#### Task description:
Check each line of the entries below for the string "computer"; copy every line where it appears.

╭─ Data for the task

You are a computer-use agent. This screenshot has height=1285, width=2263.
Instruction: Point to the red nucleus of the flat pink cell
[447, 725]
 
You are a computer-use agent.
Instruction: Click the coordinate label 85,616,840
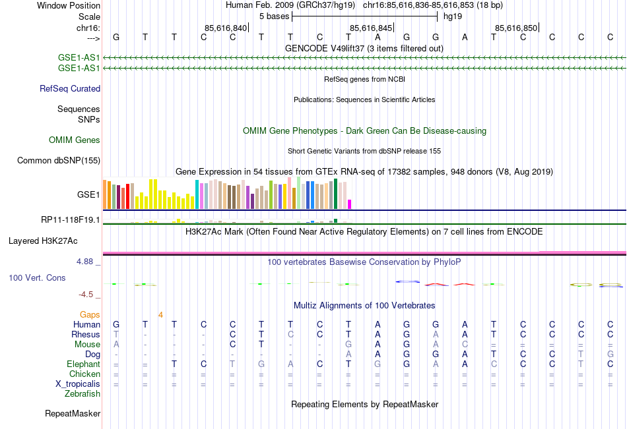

╰─
╭─ Data for the task

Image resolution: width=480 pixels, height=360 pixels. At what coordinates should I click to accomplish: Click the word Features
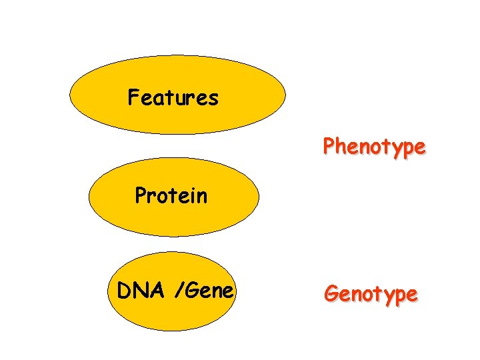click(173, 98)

╰─

#### Your solution:
You are a computer-use agent. This screenshot has height=1285, width=2263.
You are a computer-use agent.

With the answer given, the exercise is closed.